Ugh, reminds me of reading Shakespearean stuff in high school. Nothing they said meant what you thought it meant. Never before had I loved footnotes so much.

Posted

Emily Dickinson (sp?) was fun.

I bet you haven't analyzed Allen Ginsberg's Howl yet.

I'm analyzing her "I started Early–Took my Dog" right now for AP Lit.

My teacher's cool though because he agrees that it's okay to disagree as long as you have a good thesis and assertions!

Posted

Some of it is so damn difficult though!

This one's easy just by recognizing its structure and her use of capitalization. Plus, her use of dashes help analyzation quite a bit.

Posted (edited)

Very baseline analyzation of a few lines:

The poet then portrays sexual innuendo to liken the reader, proving that sex sells. Intriguing the observer, Dickinson writes, “And made as He would eat me up– As wholly as a Dew Upon a Dandelion’s Sleeve– And then–I started–too–.”(13-16) The syntax, “eat me up” is used to signal the man, “He,” indulging in her body to make love. Optimistically, she uses multiple allegorical words to represent this man, the “Dew;” his actions with a soft word, “Upon;” and herself as a tender being, the connotative definition of “Dandelion.” Finally, in the last line, she distorts the words, separating them from one another to amplify her instincts during this event: nervous and hesitant. The reader perceives this affair, which hinders his/her possible observation of this poem being about a walk to the beach, intriguing interest in the literature.

Good? Not?

Edited by NOS2006
Posted

analyzation >> analysis. Making up words is fun, but don't use it in the actual papers. English professors get really bitchy about that.

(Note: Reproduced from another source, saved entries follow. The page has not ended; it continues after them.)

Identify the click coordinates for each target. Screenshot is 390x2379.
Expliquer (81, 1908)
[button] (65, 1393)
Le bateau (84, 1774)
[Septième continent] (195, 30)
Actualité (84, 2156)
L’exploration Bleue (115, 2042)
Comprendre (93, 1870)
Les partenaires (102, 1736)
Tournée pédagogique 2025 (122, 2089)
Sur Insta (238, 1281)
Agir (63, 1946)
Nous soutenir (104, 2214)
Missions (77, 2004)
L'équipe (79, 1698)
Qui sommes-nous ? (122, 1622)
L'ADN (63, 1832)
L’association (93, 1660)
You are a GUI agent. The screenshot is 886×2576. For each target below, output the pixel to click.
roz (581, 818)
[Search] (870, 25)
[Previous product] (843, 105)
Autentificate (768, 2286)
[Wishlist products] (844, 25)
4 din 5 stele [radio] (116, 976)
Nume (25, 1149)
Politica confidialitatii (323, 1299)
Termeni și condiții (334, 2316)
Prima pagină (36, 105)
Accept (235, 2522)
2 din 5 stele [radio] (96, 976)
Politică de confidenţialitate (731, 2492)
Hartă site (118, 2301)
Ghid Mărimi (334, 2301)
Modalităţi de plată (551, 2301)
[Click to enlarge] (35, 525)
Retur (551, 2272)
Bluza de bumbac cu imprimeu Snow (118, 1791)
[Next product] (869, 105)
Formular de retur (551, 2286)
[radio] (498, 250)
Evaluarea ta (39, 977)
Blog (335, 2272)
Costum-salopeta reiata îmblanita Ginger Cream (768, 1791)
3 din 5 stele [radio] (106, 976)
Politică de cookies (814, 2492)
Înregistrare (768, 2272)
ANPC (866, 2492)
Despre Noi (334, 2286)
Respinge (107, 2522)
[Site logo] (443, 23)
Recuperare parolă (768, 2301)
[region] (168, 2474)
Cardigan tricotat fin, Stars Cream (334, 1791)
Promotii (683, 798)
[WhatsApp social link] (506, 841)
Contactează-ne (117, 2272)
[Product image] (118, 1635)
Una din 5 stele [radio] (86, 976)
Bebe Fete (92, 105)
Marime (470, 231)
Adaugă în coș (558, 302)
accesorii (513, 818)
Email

Analyzing poetry is a lot of fun. Actually, I don't really like much poetry unless I'm analzying it.

Posted

I like Edgar Allen poe & Robert Frost. Frost lived on a farm just a few towns over in N.H. for a good part of his life. Back in college I rote a paper on Sylvia Plath. So damn depressing. :(

Posted

I've never analyzed a poem; my high school realized that doing that is why no one reads it anymore. I'm taking a Shakespeare class this semester, but we just discuss what happens.